*TEXT BLOCK*:
Roberta Rossi, a spokeswoman for the UN World Food programme (WFP), said: "It's a critical situation. People have had to sell what assets they had to feed themselves. At this point they have nothing left."

Aid agencies fear that if further aid is not pledged immediately, the "food pipeline" could be empty this summer if seasonal rains fail to materialise. It takes up to five months for pledged food to arrive, and current stocks were pledged in late 1999.

Aid deliveries to the chronically affected eastern Ogaden province have also been hampered by poor infrastructure and Ethiopia's continuing war with neighbouring Eritrea. The town of Gode received no food aid last month, although limited rations are now available through a local non-governmental organisation sponsored by US aid agencies. There have already been outbreaks of measles and tuberculosis and the weak, mainly children and old people, are dying every day.

There are no Western aid workers in the highly insecure area near the Somali border. WFP employs 61 local food monitors in the region, mostly through the Ogaden Welfare Society. However, Oxfam, Save the Children Fund and the UN Children's Fund, Unicef, and almost all of the major aid agencies are planning humanitarian interventions for the coming weeks.

The war with Eritrea is thought to have strongly influenced the West's tardy response to the crisis. But aid agencies reject this as a false argument. Ann O'Mahony of Irish charity Concern, said: "There is always this dilemma in any famine situation. But I don't think it's fair to hold the victims to ransom because of the actions of their government."

Before the war, the UN shipped 75 per cent of its food through the Eritrean port of Assab. Now it must use the more distant and smaller port at Djibouti, in the neighbouring republic. This week, Ethiopia turned down an offer by Eritrea to use Assab for landing food aid as a "public relations gimmick", claiming that Eritrea had stolen thousands of tons of food from the same port in the past.

Despite persistent warnings from the UN since Christmas, Western attention was only focused on the looming famine this week when the Ethiopian Foreign Minister, Seyoum Mesfin, accused the world of waiting to see "pictures of skeletons" before responding to his country's cry for help. Sir Bob Geldof, who founded Live Aid in response to the 1984 Ethiopian famine, joined in the criticism. He accused the European Union of complacency but praised the speed of the US response.

*TRY IT*: In the famine report above, which port must the UN now use instead of Assab?

*THE DATA*:
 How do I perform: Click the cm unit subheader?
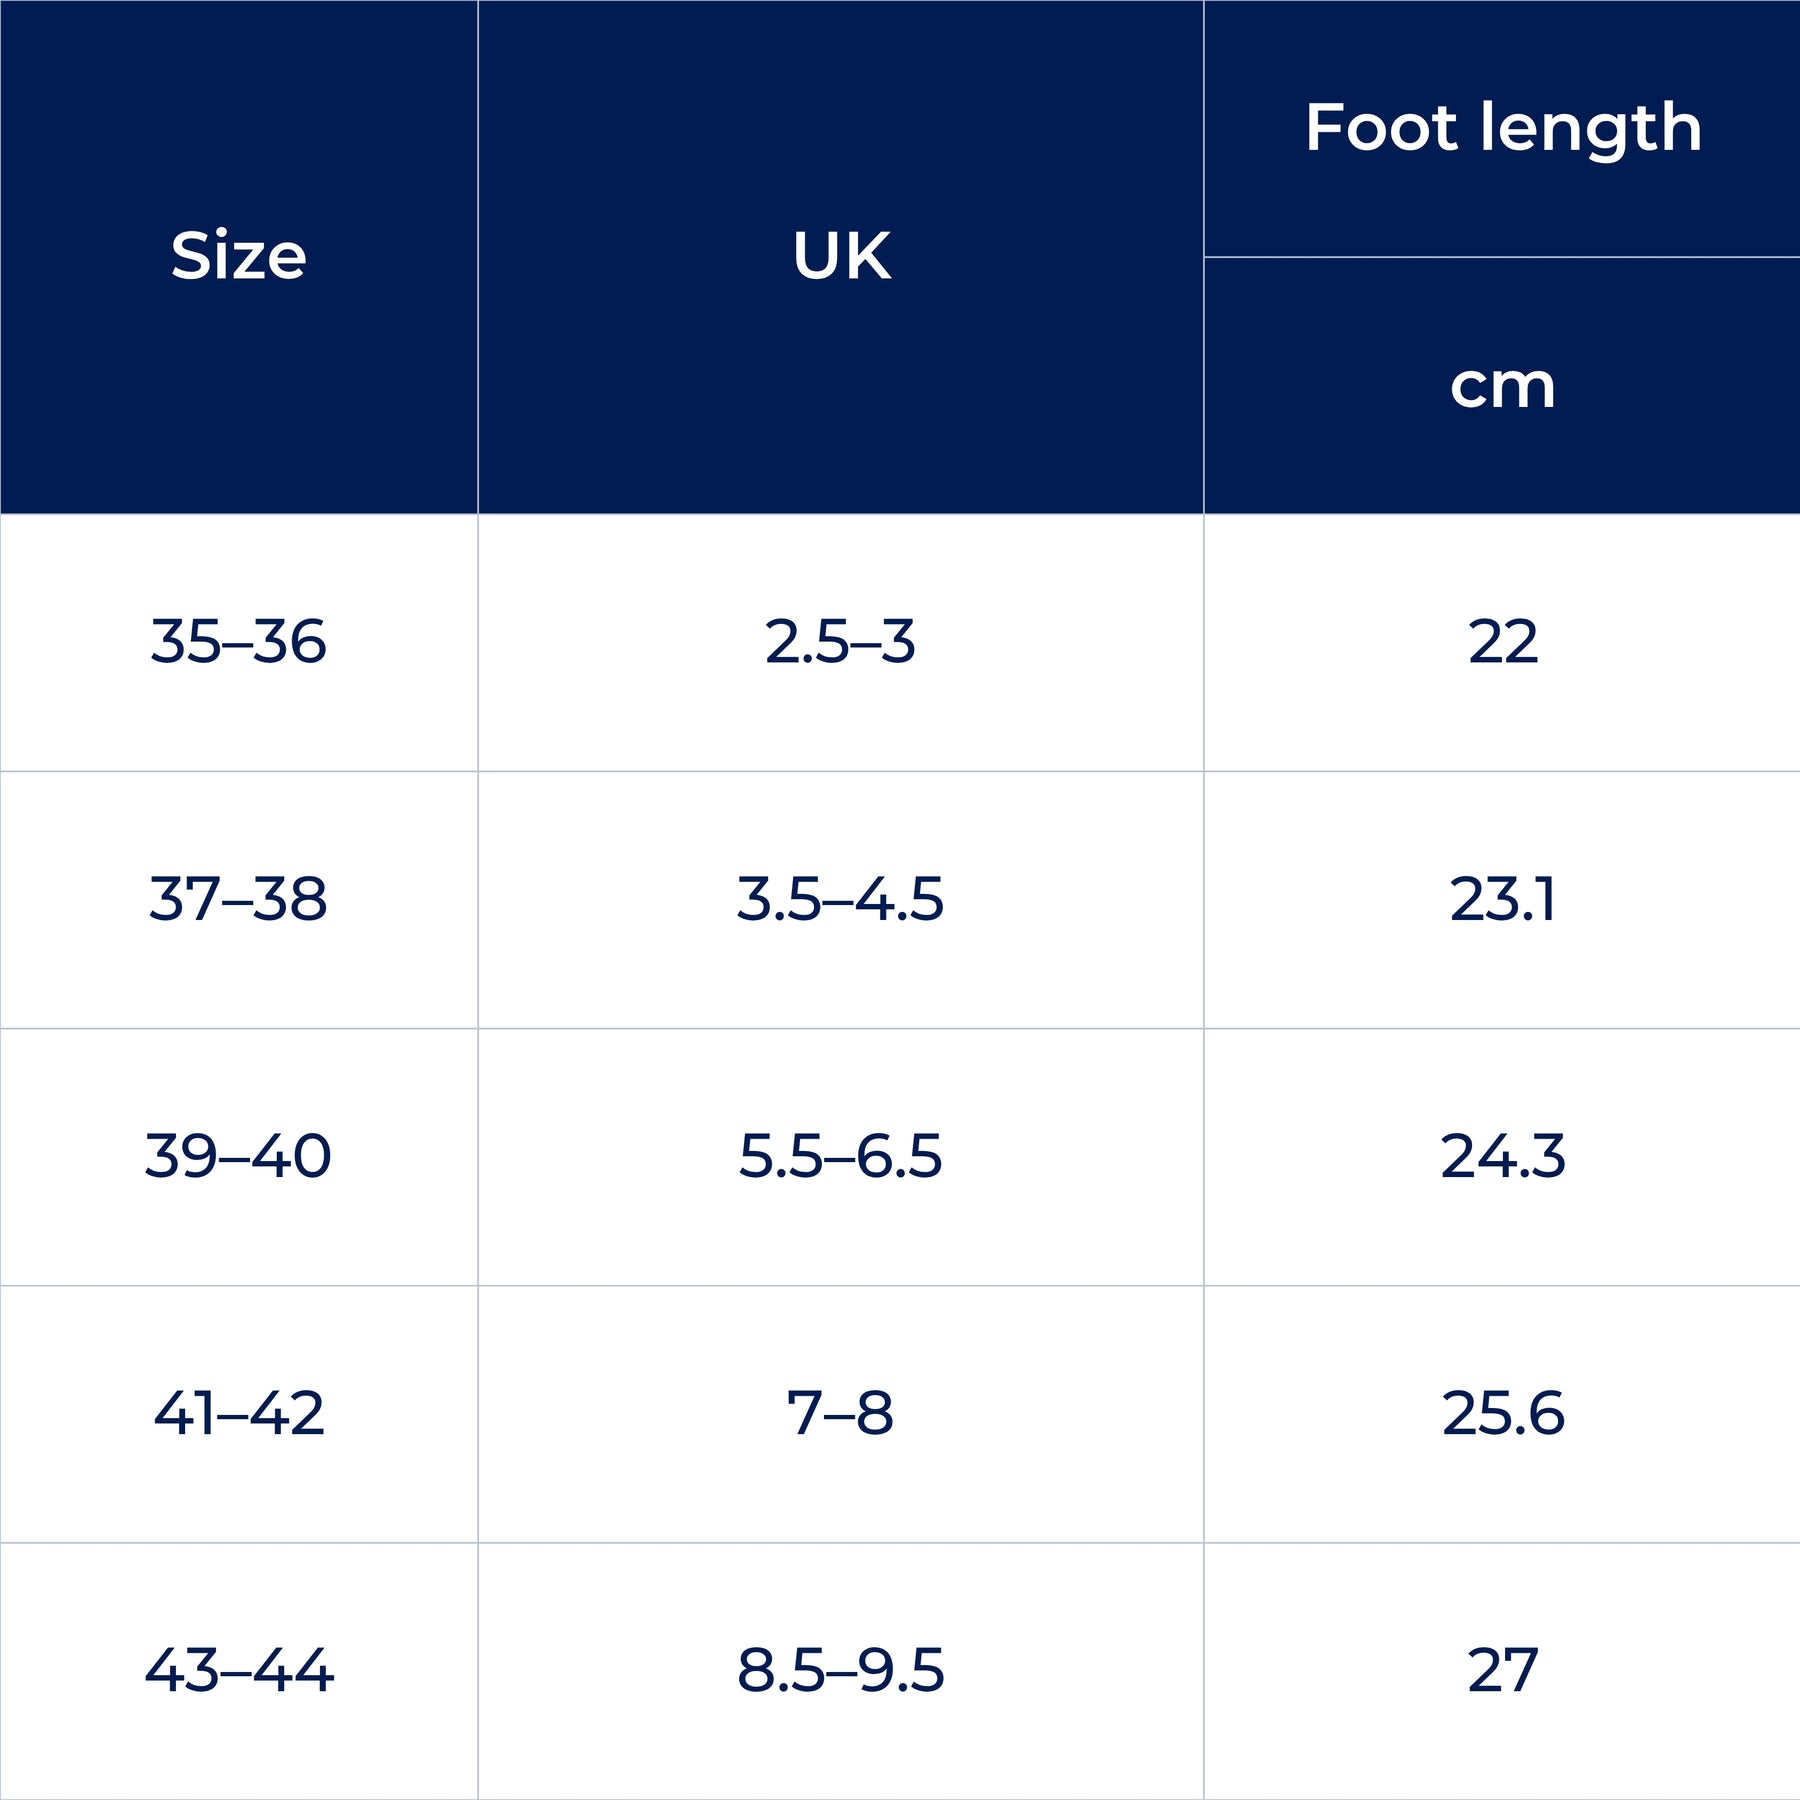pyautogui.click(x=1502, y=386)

*EXPECTED ANSWER*: The more distant and smaller port at Djibouti.